TO DO
(a) Answer these questions from the text on Mika Yasuda in Grey's Anatomy, one answer per line, marked the same way:
(i) Whom did the hit-and-run target?
(ii) In which season did Meredith insert her hand in a patient to keep a bomb stable?
(iii) What did Yasuda's reaction in season 19, episode 12 point to?
(b) Summarize the text on Mika Yasuda in Grey's Anatomy in two sentences.
+++ SELECTED TEXT
While the shocking events of Grey’s Anatomy season 19, episodes 11 and 12 majorly hit other characters, Mika Yasuda’s reaction hinted at a storyline highlighting a significant change in how interns respond to shocking situations in the medical drama. Grey Sloan Memorial Hospital was never a stranger to attacks and disasters, and many of those took out several doctors in the Seattle hospital. While the hit-and-run effectively targeted only Addison and OB/GYN trainer Tia, witnessing the event after a day spent fending off anti-abortion protesters outside the clinic took a toll on Yasuda, whose reaction profoundly differed from those of previous interns who found themselves in similar crises.

When faced with unpredictable and dangerous situations, previous interns often proved rash and reckless, with Meredith inserting her hand in a patient to keep a bomb stable in Grey’s Anatomy season 2, which was the most strikingly foolish response. When put on the spot, members of MAGIC and more recent interns all tended to display foolish bouts of heroism. Instead, Yasuda’s reaction in Grey’s Anatomy season 19, episode 12 went the opposite way, pointing to Mika’s self-preservation rather than an inclination to do something recklessly brave.
++++++
+++ SUPPLIED INFORMATION
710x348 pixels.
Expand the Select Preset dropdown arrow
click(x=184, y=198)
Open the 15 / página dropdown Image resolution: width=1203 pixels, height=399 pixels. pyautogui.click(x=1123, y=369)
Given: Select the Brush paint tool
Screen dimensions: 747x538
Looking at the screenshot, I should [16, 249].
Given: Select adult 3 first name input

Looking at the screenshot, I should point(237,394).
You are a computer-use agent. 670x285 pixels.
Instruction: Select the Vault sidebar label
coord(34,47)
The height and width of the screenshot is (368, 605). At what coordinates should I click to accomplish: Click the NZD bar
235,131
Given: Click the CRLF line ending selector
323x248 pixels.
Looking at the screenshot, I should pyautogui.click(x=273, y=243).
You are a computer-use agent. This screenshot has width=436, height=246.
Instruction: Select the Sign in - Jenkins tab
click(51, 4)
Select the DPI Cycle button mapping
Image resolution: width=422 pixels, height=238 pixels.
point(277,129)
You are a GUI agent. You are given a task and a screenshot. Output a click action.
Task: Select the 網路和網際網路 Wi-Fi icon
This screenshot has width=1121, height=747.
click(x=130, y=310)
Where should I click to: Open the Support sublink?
++++++
RESPONSES BY ITEM NUMBER
(a)
(i) Addison and OB/GYN trainer Tia
(ii) Season 2
(iii) Mika's self-preservation

(b) In Grey's Anatomy season 19, episodes 11 and 12, Mika Yasuda witnessed a hit-and-run that targeted Addison and Tia after a day spent fending off anti-abortion protesters outside the clinic. Her reaction differed from those of earlier interns, who tended toward rash heroism, and instead pointed to self-preservation.